As recentes decisões do Banco Central (BC) em relação às contas digitais e serviços de pagamento online têm sido positivas para o setor. “Os reguladores têm se mostrado abertos às inovações tecnológicas, o que é positivo para proteger o cliente final”, avalia o CEO da Magnetis Investimentos, Luciano Tavares. “A entrada das instituições de pagamento no Sistema de Pagamentos Brasileiro (SPB) permitiu que se faça TEDs (transferências eletrônicas) de uma conta de pagamento”, comemora o especialista em finanças digitais e CEO da Quanto, Ricardo Taveira. Em fevereiro, o BC aprovou a portabilidade da conta salário para contas de pagamento, que permitem transações de pagamento por meio de cartão, telefone móvel ou internet. Segundo a Federação Brasileira de Bancos (Febraban), a resolução do BC, de 2016, que permitiu a abertura e o encerramento de contas bancárias por meio eletrônico, foi importante para o setor.

A entidade diz que o Brasil já conta com 2,88 milhões de contas 100% digitais, de cinco bancos: Bradesco, Banco do Brasil, Itaú, Inter e Original.

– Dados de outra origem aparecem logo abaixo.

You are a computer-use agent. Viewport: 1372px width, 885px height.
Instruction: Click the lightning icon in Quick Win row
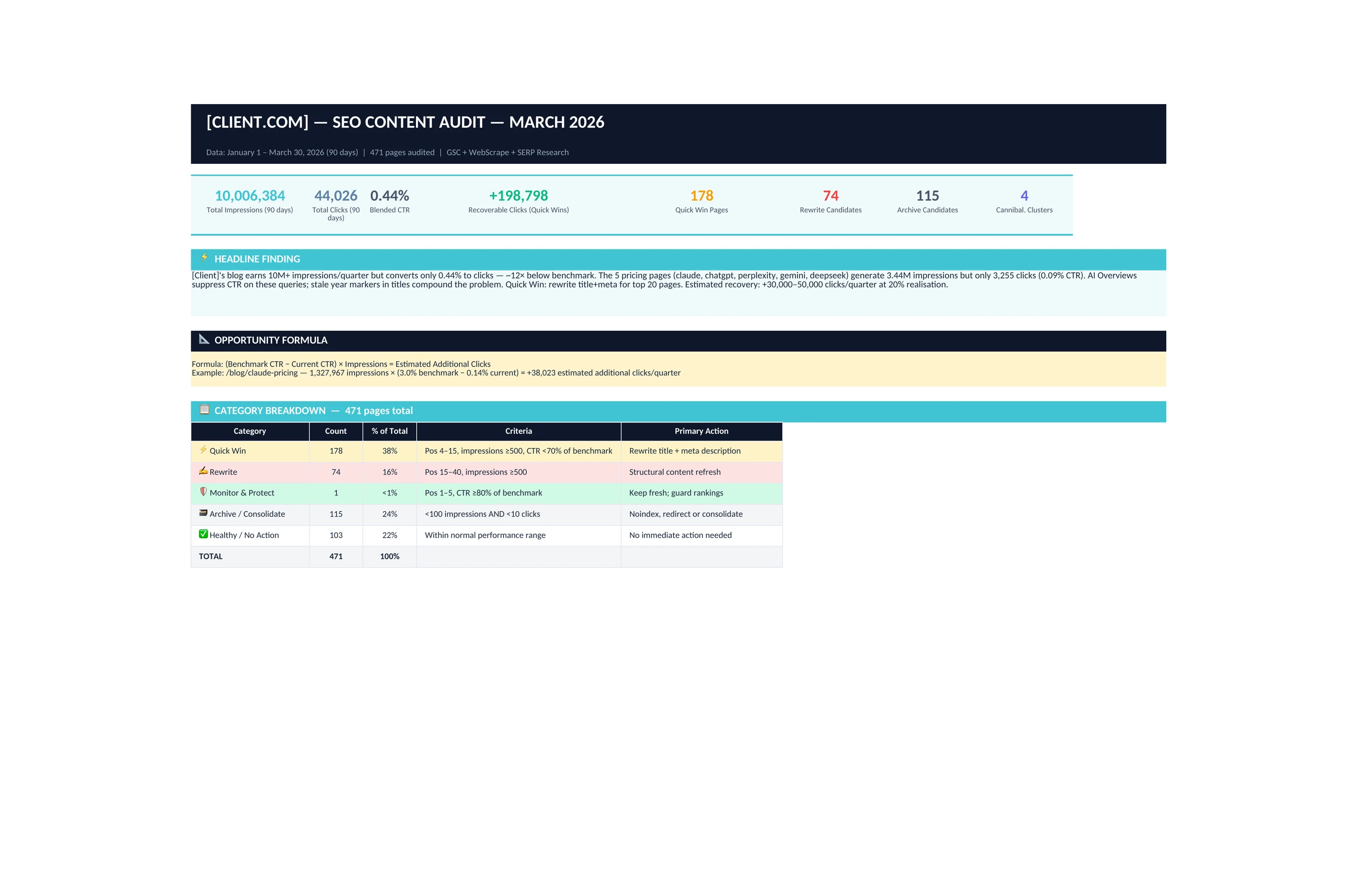[203, 450]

A atual regulação teria evitado o problema ocorrido com a Neon Pagamentos em maio, quando banco convencional associado à fintech foi liquidado pelo BC. “Se fosse hoje a Neon Pagamentos não precisaria se associar ao banco para prestar seus serviços”, diz Taveira. Para Igreja, “o episódio foi muito infeliz” porque afetou a credibilidade dos banco digitais. Hoje a Neon tem parceria com o banco Votorantim.

Usuários mantêm duas modalidades

As contas convencionais não estão sendo abandonadas. Segundo a pesquisa da Cantarino Brasileiro, 94% dos usuários de contas digitais mantêm a versão tradicional. “Não dá para substituir tudo, por isso mantenho a conta tradicional”, afirma o advogado Thiago Coacci, 29. Já o administrador Jean Pierry de Souza, 28, que, além da Nuconta, tem contas digitais no Next e no Original, diz que mantém uma convencional para sua empresa. “Pessoa jurídica tem que ter conta em banco convencional, por isso mantenho. Mas os custos são absurdos.

Pago uma taxa de administração de R$ 79, com direito a dois saques e duas TEDs. No banco digital, pago R$ 9,90 e tenho saques e TEDs ilimitados”, avalia Souza.

Menores crescem com alternativas

As contas digitais não são oferecidas só pelos bancos. A Conta Mobi, fintech de movimentação financeira via aplicativo, tem crescido 20% ao mês há mais de um ano. O serviço movimenta cerca de R$ 100 milhões em 40 mil contas cadastradas. Ela tem uma parceria com os Correios, que permite depósitos e saques em todas as agências da estatal. “Estamos presentes em 100% dos municípios do país”, conta o CEO da empresa, Ricardo Capucio. Já a Recargapay, que é uma carteira de pagamentos por celular, saiu de 2 milhões de clientes em 2015 para 10 milhões em 2018.

“Como não cobramos taxa, atendemos os desbancarizados, que no Brasil são cerca de 55 milhões de pessoas”, afirma o CMO da Recargapay, Renato Camargo. Minientrevista Ricardo Taveira Especialista em finanças digitais O que explica o uso conjunto de contas digitais e convencionais? A explosão dos neobancos mostra que tem uma demanda, que os clientes estão insatisfeitos, seja por causa das tarifas, seja pela qualidade dos produtos. Por isso, eles correm atrás de outras soluções.

Mas a gama de serviços disponibilizados pelos neobancos ainda não é suficiente para que os clientes abram mão 100% do banco convencional. Como as fintechs estão reagindo a essa questão do portfólio de produtos? Tem dois movimentos em vigor. As fintechs estão fazendo parceria umas com as outras para complementar a gama de produtos, principalmente lá fora. O Starling Bank funciona como o Nubank, mas na Inglaterra fechou uma parceria com o TransferWise, uma fintech de câmbio, para oferecer esse serviço. A ideia é que a Starling não precisa fazer câmbio se pode fazer uma parceria com outra fintech. Isso é uma das tendências principais do que a gente chama de “open banking”.

Outra coisa são os próprios bancos fazendo parceria com fintechs. O BPCE, que é o segundo maior banco francês, também fez uma parceria com a TransferWise. Os bancos estão entendendo que, se eles não conseguem oferecer um produto bom, é preciso fazer parcerias.